Warranting further investigation

These eyebrow-raising preliminary findings are now slated for deeper exploration by the team. One potential avenue of future research involves testing a wider range of foods, with a follow-up investigation into the notion that foods boasting high DNA content, such as animal products, might present a greater potential genetic hazard compared to low-DNA-level sustenance like potatoes and other plant-based foods. Additionally, the examination of cooking methods simulating various food preparations, such as extended cooking times beyond the 20-minute mark, is in the researchers’ plans.

Importantly, the research scope will need to be expanded to encompass the long-term exposure to lower doses of heat-damaged DNA, which is anticipated over decades of consumption in typical human diets. This contrasts with the high doses administered in the proof-of-concept study.

“A lot of questions are raised by our study regarding an entirely unexplored, albeit potentially significant, chronic health risk associated with the consumption of foods that are grilled, fried, or otherwise prepared using high heat,” remarked Kool. “The ultimate direction of these initial findings remains uncertain, and we extend an invitation to the broader research community to build upon them.”

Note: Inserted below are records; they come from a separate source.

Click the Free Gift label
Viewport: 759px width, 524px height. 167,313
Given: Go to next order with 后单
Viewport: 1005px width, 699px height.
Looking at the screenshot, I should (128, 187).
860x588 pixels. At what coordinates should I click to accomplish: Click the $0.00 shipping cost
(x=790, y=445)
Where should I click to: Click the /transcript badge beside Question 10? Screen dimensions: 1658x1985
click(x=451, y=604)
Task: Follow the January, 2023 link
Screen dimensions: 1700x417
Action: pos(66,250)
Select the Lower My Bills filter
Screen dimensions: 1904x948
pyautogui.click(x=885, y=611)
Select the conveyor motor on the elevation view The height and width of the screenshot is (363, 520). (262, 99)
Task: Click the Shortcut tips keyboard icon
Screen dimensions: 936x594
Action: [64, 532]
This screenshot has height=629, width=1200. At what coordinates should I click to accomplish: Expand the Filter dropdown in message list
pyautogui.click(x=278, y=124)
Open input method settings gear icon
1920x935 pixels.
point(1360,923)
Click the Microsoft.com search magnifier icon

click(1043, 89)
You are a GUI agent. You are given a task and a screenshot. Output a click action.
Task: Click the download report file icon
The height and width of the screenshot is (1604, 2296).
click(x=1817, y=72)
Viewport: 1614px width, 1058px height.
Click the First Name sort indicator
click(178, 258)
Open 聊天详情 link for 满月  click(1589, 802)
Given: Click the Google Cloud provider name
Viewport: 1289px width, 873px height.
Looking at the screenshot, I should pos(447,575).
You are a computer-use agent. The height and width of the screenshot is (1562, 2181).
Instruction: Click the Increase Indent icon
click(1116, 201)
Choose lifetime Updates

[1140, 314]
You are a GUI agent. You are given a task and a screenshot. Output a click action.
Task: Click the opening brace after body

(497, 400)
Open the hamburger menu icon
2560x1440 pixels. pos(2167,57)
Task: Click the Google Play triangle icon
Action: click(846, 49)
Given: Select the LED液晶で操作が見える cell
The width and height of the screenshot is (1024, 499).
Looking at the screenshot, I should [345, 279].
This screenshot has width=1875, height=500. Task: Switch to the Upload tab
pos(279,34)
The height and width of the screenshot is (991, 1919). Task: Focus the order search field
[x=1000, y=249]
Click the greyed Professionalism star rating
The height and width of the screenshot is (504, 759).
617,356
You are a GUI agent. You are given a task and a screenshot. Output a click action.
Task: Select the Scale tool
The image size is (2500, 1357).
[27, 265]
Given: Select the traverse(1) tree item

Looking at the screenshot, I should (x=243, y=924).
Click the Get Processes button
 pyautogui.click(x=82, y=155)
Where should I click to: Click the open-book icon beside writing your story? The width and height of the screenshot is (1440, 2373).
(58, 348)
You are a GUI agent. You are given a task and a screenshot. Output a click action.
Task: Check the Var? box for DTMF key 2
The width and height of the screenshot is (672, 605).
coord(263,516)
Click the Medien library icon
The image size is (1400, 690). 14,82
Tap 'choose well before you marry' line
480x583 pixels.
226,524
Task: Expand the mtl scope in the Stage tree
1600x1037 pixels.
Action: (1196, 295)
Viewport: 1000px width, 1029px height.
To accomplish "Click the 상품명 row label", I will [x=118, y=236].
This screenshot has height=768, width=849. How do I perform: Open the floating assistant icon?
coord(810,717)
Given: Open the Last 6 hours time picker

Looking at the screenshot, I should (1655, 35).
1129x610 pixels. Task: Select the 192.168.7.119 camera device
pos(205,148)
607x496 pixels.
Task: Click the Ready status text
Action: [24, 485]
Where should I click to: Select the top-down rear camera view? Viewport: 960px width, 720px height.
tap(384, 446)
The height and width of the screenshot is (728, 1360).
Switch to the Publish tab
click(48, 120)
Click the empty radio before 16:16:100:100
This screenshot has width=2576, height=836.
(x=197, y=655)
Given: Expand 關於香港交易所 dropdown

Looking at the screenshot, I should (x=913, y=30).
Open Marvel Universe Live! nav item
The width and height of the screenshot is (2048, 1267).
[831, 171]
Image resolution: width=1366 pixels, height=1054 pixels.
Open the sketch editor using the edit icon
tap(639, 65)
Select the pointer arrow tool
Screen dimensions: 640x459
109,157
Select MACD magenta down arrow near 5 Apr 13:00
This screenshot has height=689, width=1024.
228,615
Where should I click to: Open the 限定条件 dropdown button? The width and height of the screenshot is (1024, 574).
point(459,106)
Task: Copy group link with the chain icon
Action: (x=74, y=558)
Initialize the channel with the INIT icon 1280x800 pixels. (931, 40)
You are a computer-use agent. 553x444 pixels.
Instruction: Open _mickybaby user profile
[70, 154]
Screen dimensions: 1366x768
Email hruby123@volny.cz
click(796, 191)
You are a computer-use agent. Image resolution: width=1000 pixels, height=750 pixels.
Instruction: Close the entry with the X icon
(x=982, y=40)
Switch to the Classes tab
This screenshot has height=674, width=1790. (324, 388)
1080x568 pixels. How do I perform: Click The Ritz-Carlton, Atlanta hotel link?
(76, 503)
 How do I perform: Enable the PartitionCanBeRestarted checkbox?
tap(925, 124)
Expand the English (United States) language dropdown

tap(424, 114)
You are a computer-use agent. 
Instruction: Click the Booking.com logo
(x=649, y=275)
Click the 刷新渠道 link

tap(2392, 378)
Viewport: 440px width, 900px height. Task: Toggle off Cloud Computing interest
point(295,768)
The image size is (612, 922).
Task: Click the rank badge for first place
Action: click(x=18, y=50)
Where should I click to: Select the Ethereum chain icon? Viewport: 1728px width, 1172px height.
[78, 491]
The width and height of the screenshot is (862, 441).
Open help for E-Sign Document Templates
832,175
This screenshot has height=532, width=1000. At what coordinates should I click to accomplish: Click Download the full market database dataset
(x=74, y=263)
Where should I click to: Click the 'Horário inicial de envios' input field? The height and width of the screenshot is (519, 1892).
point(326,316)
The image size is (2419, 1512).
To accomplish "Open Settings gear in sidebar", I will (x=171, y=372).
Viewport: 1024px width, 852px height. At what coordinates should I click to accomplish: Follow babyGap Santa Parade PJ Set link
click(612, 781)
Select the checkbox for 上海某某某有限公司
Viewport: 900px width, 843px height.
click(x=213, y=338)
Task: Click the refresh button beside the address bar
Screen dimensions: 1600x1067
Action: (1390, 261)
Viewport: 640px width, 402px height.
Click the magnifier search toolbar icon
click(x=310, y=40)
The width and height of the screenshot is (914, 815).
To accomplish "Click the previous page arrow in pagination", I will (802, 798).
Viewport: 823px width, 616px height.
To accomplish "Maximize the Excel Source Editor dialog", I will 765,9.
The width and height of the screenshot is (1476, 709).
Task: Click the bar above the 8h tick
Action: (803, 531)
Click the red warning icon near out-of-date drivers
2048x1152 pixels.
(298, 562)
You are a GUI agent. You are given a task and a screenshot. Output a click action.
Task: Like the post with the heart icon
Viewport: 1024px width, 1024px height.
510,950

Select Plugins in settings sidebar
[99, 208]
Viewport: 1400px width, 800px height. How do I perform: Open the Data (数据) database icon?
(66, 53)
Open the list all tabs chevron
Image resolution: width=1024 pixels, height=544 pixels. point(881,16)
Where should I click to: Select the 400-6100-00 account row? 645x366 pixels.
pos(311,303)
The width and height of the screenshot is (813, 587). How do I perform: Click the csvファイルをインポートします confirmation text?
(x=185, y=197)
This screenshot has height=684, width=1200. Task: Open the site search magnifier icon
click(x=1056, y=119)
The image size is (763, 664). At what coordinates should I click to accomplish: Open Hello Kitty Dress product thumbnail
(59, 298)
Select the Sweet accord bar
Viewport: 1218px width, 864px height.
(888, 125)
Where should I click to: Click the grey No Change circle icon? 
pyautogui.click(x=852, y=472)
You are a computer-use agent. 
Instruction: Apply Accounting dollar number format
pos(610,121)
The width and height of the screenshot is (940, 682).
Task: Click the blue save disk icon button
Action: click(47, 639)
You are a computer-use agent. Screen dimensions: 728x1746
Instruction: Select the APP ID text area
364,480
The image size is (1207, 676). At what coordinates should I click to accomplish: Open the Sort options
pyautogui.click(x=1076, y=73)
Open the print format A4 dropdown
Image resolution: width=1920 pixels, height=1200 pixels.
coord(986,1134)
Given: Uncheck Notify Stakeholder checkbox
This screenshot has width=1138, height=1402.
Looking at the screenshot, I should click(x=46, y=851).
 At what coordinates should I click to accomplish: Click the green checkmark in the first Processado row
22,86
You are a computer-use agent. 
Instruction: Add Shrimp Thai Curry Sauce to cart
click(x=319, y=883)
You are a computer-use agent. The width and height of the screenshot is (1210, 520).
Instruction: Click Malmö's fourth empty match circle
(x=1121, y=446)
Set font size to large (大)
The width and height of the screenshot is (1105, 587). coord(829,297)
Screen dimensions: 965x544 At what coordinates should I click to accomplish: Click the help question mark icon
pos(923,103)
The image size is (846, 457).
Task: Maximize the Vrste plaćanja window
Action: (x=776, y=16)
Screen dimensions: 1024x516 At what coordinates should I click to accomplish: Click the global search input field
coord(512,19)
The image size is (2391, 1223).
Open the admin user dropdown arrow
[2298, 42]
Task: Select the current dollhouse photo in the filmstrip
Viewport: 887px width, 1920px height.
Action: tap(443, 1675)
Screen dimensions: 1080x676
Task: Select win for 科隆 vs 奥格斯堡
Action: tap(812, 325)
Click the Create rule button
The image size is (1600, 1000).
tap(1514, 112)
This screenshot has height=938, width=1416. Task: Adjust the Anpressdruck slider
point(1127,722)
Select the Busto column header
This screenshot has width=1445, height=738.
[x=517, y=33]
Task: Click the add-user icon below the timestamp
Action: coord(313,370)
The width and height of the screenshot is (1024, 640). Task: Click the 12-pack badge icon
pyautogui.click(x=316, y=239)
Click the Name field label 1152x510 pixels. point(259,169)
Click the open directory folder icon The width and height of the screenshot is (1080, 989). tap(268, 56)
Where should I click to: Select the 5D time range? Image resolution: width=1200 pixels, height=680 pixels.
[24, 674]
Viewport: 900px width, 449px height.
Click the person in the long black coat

The consumption of foods prepared at high temperatures has been associated with numerous health risks. To date, the chief identified source of risk has been small molecules produced in trace levels by cooking and reacting with healthy DNA upon consumption. Here, we considered whether the DNA in food itself also presents a hazard. We hypothesize that high-temperature cooking may cause significant damage to the DNA in food, and this damage might find its way into cellular DNA by metabolic salvage. We tested cooked and raw foods and found high levels of hydrolytic and oxidative damage to all four DNA bases upon cooking. Exposing cultured cells to damaged 2′-deoxynucleosides (particularly pyrimidines) resulted in elevated DNA damage and repair responses in the cells. Feeding a deaminated 2′-deoxynucleoside (2′-deoxyuridine), and DNA containing it, to mice resulted in substantial uptake into intestinal genomic DNA and promoted double-strand chromosomal breaks there. The results suggest the possibility of a previously unrecognized pathway whereby high-temperature cooking may contribute to genetic risks.